Fred Roberts

Personal information
- Full name: John Frederick Roberts
- Born: 24 February 1913 Pontardawe, Wales
- Died: 20 April 1996 (aged 83)
- Batting: Left-handed
- Role: Batsman

Domestic team information
- 1934–1936: Glamorgan
- 1946–1949: Combined Services

Career statistics
| Competition | First-class |
| Matches | 8 |
| Runs scored | 204 |
| Batting average |  |
| 100s/50s | –/– |
| Top score | 52 |
| Catches/stumpings |  |
- Source: CricketArchive

= Fred Roberts (RAF officer) =

Welsh cricketer and Royal Air Force officer

Air Vice-Marshal John Frederick Roberts, (24 February 1913 – 20 April 1996) was a Welsh cricketer and Royal Air Force officer.

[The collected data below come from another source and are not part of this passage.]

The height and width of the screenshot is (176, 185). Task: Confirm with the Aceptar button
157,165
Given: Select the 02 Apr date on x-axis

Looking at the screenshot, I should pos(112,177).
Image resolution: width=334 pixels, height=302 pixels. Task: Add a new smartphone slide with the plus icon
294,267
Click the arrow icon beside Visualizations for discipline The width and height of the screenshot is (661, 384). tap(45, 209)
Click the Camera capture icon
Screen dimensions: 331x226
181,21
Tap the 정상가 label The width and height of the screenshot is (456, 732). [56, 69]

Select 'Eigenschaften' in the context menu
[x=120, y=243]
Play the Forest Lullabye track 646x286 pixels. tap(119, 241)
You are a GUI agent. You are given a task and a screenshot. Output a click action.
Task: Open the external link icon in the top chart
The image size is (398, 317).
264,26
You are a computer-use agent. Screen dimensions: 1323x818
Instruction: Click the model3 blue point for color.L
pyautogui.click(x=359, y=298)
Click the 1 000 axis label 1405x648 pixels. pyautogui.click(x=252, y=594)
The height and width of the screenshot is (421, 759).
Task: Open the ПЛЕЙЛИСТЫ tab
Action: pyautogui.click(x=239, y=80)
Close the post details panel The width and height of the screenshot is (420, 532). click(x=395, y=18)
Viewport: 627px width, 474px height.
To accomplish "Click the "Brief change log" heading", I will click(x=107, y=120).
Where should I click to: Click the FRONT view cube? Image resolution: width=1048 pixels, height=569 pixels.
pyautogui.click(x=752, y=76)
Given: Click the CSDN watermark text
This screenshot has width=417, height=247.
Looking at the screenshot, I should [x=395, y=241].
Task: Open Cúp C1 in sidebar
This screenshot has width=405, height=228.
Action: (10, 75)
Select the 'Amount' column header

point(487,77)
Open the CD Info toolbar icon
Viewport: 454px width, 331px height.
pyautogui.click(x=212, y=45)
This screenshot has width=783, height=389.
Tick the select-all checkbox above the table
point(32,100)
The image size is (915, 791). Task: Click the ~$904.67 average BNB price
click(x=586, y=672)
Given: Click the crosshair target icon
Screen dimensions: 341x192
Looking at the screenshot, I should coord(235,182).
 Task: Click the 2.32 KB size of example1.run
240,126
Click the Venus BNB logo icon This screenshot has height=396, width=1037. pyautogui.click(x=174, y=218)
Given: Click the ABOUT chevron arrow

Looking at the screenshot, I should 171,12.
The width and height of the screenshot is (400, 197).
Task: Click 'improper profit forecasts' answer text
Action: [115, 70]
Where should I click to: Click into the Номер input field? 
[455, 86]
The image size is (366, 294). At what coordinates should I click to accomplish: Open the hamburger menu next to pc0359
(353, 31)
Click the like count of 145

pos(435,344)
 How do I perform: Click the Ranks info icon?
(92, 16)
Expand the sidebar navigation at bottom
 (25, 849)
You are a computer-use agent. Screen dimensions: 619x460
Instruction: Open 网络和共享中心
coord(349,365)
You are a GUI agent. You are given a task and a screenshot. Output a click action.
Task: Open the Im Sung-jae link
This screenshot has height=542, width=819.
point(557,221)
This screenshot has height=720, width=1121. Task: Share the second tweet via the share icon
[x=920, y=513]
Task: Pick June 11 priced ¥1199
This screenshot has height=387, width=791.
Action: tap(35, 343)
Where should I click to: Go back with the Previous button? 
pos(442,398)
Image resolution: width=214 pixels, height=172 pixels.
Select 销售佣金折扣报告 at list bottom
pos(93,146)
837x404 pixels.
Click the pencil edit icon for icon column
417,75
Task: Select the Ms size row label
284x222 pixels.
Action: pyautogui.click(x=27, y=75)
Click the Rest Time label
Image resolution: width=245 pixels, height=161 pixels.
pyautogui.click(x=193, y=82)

Fred Roberts was born in Pontardawe and educated at Pontardawe Grammar School. Playing for Glamorgan from 1934 to 1936 and for Combined Services from 1946 to 1949, he appeared in eight first-class matches as a left-handed batsman. He scored 204 runs with a highest score of 52.

He joined the Royal Air Force in 1938, served in the Middle East during World War II and was mentioned in despatches. After the war he rose to the rank of air vice-marshal and was appointed a CBE and CB. He was the RAF's Director General of Ground Training.